LADURAM Vs. SHEODEV
LAWS(RAJ)-1958-7-5
HIGH COURT OF RAJASTHAN
Decided on July 24,1958

LADURAM Appellant
VERSUS
SHEODEV Respondents

JUDGEMENT

- (1.) THIS appeal arises out of a suit for injunction brought against four defendants by one Chhotmal on 9. 1. 48. The houses of the defendants are adjacent to the house of the plaintiff. It was alleged that six widows were constructed by them in their houses on 10. 4. 41 which overlooked the premises of the plaintiff thereby interfering with his privacy. With regard to one of these windows situated on the ground floor in the house of Karnidan defendant No. 1, it was further alleged than the defendant No. 1 used to trespass into his house through it. With regard to the remaining windows it was alleged that the defendants used to throw diary water through them in the house of the plaintiff. It was averred that plaintiff was precluded from making any construction to screen these windows on account of an order of the Municipal Board.

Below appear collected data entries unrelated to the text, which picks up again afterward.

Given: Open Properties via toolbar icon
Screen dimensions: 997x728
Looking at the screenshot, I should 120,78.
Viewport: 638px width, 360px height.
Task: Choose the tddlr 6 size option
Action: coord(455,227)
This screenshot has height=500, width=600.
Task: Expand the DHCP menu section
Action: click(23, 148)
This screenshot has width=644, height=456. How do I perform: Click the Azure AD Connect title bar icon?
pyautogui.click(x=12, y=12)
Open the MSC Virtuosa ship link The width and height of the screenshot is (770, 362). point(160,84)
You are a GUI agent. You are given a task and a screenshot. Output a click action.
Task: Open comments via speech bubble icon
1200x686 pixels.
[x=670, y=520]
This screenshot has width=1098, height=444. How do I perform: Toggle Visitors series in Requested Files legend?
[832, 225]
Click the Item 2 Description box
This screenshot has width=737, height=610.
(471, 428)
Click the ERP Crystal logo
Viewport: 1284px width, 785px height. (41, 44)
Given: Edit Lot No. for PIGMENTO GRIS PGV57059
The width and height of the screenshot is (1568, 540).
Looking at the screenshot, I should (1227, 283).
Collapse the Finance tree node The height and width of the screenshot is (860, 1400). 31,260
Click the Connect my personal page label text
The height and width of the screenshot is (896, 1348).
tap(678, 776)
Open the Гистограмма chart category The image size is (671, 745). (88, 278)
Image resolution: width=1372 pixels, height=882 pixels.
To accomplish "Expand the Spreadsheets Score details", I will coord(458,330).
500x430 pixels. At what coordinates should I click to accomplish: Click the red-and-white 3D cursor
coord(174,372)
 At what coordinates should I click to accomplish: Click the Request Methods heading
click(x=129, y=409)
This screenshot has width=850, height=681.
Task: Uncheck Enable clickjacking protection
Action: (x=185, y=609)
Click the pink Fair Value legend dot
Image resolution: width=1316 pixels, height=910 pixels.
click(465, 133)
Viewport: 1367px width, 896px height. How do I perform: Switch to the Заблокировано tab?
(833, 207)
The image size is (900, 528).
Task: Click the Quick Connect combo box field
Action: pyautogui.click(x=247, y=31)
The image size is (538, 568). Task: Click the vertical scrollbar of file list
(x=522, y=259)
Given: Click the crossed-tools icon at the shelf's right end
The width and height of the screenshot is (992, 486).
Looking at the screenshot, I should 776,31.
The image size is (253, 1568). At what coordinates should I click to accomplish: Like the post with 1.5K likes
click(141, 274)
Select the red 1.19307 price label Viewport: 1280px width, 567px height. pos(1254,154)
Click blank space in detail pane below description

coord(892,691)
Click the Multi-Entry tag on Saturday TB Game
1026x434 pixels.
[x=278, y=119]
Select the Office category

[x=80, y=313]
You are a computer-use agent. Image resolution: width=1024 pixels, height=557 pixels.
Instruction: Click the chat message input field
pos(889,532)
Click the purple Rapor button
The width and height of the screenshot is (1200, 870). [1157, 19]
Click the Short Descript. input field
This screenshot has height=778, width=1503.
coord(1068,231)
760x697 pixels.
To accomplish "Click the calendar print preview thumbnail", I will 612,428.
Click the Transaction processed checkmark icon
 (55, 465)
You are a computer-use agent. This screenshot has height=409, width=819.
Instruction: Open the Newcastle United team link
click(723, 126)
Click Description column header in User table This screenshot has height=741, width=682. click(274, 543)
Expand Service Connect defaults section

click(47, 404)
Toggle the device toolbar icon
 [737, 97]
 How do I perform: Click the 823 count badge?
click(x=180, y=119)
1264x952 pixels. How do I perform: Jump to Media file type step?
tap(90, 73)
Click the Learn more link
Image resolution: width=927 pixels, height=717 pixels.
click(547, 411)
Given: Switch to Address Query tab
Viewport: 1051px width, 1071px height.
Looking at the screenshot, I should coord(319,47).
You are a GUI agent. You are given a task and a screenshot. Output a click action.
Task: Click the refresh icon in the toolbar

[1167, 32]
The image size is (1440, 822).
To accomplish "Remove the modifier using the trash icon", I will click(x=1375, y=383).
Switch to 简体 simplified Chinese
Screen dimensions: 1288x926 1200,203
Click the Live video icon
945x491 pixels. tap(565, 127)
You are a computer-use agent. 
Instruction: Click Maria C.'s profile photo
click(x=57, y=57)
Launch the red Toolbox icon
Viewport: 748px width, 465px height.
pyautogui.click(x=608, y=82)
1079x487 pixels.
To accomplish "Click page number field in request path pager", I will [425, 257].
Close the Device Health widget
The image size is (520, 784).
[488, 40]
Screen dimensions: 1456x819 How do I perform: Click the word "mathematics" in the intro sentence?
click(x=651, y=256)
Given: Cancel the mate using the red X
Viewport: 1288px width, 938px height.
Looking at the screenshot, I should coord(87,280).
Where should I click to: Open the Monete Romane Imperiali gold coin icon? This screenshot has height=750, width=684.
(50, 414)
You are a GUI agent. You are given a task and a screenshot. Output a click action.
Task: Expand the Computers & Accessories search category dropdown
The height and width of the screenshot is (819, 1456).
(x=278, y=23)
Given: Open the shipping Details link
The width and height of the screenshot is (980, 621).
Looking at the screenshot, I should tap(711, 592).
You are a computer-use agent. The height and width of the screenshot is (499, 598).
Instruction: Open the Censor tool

It was accordingly prayed that a mandatory injunction may be issued requiring the defendants to close these widows and a permanent injunction may be issued to them restraining them from opening new widows overlooking the house of the plaintiff. The suit was contested by the defendants intearalia on the ground that the plaint did not disclose wether there was any customary easement right of privacy prevailing in the locality where the houses of the parties were situated. An application for amendment of the plaint thereupon was filed by the plaintiff on 27. 11. 50. It was asserted in the application that a custom of privacy was impliedly pleaded in the plaint but as it had not been pleaded specifically it was prayed that the following amendments may be allowed; - (1) In para 1 of the plaint and the words "the custom of Parda is observed in the family of the plaintiff. " (2) In para 6 of plaint add the words "because a decision was given about it on (date not given) on Account of the defendant's opening the above windows the plaintiff and members of his family cannot use the necessary apartments like the latrine because opposite the latrine the defendants have opened a window. Further the privacy of the plaintiff and members of his family has been interfered with on account of the windows which interfered with the observance of Parda. Thus there is substantial and material interference with the right of privacy of the plaintiff which is actionable. The plaintiff is thus entitled to get the windows closed.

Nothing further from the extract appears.